From: Richard Wordingham (richard.wordingham@ntlworld.com)
Date: Mon May 07 2007 - 09:56:25 CDT
The present standard for International Domain Name Processing (nameprep -
RFC 3491 and stringprep - RFC 3454) currently operates with four steps:
mapping, normalisation (NFKC), prohibition and bidi checking. Mapping
replaces single characters by sequences, which may be empty. It is composed
of two elements - deletion of default ignorables, and full case-folding,
complicated because it is done before compatibility decomposition. (I may
have missed some minor wrinkles in mapping.)
The purpose of normalisation here is to remove homographs.
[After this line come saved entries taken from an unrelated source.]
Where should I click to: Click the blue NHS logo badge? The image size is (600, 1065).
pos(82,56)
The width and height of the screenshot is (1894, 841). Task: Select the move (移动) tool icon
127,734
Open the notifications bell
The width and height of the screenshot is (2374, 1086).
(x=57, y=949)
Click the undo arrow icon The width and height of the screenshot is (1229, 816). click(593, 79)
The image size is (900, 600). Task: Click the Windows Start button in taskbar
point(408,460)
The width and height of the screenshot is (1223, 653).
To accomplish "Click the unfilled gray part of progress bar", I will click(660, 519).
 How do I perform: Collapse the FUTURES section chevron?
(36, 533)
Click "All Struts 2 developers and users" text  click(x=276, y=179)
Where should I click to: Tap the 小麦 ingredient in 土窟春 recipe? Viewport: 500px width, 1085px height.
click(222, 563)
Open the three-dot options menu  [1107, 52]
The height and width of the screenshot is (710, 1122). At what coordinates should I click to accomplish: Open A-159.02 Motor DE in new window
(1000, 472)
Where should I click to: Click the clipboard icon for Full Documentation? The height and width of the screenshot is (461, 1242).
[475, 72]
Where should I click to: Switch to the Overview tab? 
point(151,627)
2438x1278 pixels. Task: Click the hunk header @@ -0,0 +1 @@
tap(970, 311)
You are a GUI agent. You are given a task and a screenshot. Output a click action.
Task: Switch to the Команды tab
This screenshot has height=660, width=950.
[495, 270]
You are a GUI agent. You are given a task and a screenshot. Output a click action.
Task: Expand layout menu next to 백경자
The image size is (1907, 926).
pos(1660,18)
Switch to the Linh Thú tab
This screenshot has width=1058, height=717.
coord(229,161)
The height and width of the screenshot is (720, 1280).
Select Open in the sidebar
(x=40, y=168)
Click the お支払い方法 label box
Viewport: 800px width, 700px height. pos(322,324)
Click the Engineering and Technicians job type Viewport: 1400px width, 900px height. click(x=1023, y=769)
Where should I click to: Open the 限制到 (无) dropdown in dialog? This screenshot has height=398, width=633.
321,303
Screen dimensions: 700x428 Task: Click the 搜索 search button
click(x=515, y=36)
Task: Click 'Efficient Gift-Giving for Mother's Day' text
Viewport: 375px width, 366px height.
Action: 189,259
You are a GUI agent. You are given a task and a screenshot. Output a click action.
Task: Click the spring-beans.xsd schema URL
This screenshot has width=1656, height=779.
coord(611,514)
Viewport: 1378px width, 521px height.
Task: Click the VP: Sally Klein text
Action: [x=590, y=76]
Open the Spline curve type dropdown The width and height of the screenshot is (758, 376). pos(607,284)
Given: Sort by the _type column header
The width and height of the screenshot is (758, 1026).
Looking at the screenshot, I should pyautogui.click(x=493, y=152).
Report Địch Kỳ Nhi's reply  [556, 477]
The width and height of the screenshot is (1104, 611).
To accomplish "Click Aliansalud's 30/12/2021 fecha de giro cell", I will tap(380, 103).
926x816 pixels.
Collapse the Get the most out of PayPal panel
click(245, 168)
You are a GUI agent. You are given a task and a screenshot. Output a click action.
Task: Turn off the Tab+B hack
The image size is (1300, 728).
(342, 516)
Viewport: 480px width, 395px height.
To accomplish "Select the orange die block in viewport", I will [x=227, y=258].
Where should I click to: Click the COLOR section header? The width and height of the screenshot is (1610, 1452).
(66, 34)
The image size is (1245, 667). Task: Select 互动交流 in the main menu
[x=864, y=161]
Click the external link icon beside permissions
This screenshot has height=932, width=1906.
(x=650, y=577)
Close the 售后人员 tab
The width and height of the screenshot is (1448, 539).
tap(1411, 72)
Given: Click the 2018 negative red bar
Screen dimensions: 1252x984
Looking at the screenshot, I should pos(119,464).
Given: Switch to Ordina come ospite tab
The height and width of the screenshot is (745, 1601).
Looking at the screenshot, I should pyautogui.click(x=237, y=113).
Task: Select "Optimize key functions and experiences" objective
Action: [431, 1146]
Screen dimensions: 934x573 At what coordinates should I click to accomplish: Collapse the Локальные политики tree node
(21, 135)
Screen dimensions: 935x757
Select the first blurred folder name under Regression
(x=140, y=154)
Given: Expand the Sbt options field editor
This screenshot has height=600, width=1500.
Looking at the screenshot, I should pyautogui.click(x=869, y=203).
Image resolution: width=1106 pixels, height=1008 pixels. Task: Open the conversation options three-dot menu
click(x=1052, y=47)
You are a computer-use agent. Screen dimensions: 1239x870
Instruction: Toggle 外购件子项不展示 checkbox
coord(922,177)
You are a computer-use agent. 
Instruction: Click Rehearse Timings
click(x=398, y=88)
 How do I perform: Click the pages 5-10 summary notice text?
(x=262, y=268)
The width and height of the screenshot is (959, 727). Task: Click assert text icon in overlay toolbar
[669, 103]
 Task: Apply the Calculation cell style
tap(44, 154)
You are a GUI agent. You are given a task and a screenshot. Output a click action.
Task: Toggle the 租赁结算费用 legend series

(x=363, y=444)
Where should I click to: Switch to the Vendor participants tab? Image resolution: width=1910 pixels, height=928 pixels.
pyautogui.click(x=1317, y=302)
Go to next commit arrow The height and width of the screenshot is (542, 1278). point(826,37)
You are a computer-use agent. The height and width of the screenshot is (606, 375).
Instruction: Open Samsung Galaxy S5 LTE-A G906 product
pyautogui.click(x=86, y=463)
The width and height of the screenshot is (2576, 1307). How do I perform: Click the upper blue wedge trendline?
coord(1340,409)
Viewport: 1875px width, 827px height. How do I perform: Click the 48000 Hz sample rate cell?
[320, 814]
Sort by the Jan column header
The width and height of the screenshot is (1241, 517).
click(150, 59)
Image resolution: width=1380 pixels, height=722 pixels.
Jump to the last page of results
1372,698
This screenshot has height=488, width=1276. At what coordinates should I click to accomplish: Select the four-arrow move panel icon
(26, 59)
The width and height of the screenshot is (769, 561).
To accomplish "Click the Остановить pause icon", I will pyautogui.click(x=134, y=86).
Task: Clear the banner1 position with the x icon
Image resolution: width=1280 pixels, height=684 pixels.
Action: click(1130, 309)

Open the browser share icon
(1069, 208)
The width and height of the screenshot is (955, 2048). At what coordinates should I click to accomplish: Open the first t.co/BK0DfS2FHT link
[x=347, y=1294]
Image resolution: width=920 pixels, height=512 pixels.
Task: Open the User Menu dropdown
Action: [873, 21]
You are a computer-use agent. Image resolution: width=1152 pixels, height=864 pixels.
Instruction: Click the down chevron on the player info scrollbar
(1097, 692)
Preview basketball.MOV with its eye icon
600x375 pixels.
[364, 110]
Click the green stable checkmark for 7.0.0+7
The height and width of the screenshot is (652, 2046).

In general this
only works within a script - confusion caused by mixing scripts has to be
handled by other means. However, there appear to be gaps in Unicode
normalisation which cannot now be corrected in the standard normalisations.
Some of these may be genuine omissions - in other cases there may be valid
disputes as to whether some sequences should be equivalent. There is also a
normalisation problem with combining characters of class 0, partly dealt
with by the Unicode standard defining the 'proper' sequencing in common
cases.
Who is keeping track of these omissions for the purposes of IDN? Known
examples include decompositions of Devanagari independent vowels (Unicode
does not define any such decompositions) and unligated Latin digraphs.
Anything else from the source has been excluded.